1. Some belief dimensions are partially unobservable. The ground-truth work_pref is derived from three latent factors (work_vitality_recovery, progress_serenity_bonus, progress_reward_weight). The agent can observe the first cleanly via vitality anomalies after work actions, but the other two have weaker observational signatures. So even a perfect inference engine caps around belief_mae 0.10-0.15 on this env.

2. The grader reasonably weights crash-avoidance. Even if you infer the profile perfectly, you still need to keep meters above 0.10 to avoid crash penalties. That puts a floor on how much "knowing the person" can improve over heuristic-style play.

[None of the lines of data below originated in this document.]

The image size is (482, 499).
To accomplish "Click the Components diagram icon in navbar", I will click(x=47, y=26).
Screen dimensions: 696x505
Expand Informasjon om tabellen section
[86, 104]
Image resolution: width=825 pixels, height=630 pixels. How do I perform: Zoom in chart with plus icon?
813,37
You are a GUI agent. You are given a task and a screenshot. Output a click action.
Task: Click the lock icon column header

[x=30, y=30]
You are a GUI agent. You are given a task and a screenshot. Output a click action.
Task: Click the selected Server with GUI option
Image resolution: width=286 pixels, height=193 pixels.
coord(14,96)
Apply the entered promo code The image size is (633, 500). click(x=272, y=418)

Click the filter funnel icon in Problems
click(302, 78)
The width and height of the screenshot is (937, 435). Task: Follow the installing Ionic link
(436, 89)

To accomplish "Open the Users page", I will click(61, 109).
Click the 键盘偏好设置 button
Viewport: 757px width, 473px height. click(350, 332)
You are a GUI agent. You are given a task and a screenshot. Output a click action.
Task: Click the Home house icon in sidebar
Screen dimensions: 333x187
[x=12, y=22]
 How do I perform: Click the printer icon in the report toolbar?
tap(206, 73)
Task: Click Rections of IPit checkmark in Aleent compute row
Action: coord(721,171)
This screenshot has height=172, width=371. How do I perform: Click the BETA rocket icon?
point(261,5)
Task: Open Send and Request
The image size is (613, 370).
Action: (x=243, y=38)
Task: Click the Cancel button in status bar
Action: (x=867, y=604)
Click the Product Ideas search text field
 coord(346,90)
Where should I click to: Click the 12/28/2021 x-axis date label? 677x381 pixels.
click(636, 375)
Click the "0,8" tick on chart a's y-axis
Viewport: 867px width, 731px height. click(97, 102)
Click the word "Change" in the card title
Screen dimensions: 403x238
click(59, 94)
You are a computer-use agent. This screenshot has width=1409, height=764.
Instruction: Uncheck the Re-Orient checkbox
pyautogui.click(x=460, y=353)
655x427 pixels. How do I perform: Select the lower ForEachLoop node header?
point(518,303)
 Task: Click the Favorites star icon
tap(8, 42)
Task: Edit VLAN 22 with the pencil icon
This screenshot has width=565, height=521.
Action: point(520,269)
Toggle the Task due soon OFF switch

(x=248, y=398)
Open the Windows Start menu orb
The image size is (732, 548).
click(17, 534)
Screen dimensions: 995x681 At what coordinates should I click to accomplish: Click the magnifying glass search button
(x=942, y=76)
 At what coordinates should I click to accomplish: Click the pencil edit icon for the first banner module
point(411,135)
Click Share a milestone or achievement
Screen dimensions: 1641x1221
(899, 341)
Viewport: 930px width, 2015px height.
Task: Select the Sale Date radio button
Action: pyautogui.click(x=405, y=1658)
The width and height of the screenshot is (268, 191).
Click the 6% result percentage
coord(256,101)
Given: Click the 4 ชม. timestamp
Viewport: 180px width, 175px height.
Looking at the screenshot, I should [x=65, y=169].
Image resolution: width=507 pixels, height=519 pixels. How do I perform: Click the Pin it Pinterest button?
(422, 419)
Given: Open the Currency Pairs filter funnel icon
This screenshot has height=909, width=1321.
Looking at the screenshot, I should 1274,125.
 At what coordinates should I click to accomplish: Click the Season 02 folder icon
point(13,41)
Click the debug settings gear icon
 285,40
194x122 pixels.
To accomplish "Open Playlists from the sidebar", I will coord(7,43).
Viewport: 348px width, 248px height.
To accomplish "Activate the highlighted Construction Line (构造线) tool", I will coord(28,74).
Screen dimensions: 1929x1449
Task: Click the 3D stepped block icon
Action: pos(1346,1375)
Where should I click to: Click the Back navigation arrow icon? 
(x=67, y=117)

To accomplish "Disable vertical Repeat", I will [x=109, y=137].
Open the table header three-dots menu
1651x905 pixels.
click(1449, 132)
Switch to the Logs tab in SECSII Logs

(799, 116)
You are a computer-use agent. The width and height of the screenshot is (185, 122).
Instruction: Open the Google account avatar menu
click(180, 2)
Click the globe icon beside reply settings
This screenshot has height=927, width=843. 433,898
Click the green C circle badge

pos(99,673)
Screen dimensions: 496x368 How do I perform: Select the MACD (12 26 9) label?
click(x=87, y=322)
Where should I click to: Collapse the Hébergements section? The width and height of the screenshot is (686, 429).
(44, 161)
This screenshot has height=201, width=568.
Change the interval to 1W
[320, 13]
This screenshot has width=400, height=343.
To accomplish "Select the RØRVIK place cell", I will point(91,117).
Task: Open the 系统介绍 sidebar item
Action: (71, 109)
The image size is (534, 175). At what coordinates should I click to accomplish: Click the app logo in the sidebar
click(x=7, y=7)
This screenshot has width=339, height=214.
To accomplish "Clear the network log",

Both are deliberate features of the env, not bugs. We want a benchmark where inference is real but bounded β€” otherwise it's not a benchmark.

Reproducing

# Generate teacher trajectories (Azure OpenAI, ~$3 per 30 episodes)
python scripts/generate_teacher_trajectories.py \
    --seeds 0-29 \
    --output data/teacher_30ep.jsonl \
    --concurrency 3

# Validate teacher quality under the v2 grader
python scripts/reeval_teacher_trajectories.py \
    --jsonl data/teacher_30ep.jsonl

# Upload to HF Hub for the SFT job
python scripts/upload_teacher_data.py \
    --files data/teacher_30ep.jsonl \
    --repo InosLihka/rhythm-env-teacher-trajectories

# SFT-prime Qwen 2.5-3B on HF Jobs (a10g-large, ~$2-3, ~25 min)
hf jobs uv run --flavor a10g-large --secrets HF_TOKEN \
    -e TEACHER_DATA_REPO=InosLihka/rhythm-env-teacher-trajectories \
    -e TEACHER_FILES=teacher_30ep.jsonl \
    -e MODEL_REPO_SUFFIX=sft-v1 \
    -d scripts/sft_on_hf.py

# Eval the trained model
python training/inference_eval.py \
    --model_path InosLihka/rhythm-env-meta-trained-sft-v1 \
    --output_file results.json

Plots

In the trained model repo at https://huggingface.co/InosLihka/rhythm-env-meta-trained-sft-v1/tree/main/plots:

  • training_loss.png β€” SFT loss curve
  • belief_accuracy.png β€” student belief_mae over training
  • final_scores.png β€” student vs teacher vs heuristic vs random across all 3 conditions

Cost

Stage Cost Notes
Teacher rollouts (30 eps validation) ~$3 gpt-5.4 via Azure AI Foundry
SFT prime on HF Jobs (a10g-large) ~$2 ~25 min wall time
Eval ~$0.50 included in HF Jobs run
Total for AD pipeline ~$5.50

Versus the prior 5 GRPO iterations that totaled ~$5.60 and produced no agent that beat heuristic on the v1 grader. The cost is similar; the recipe choice is what matters.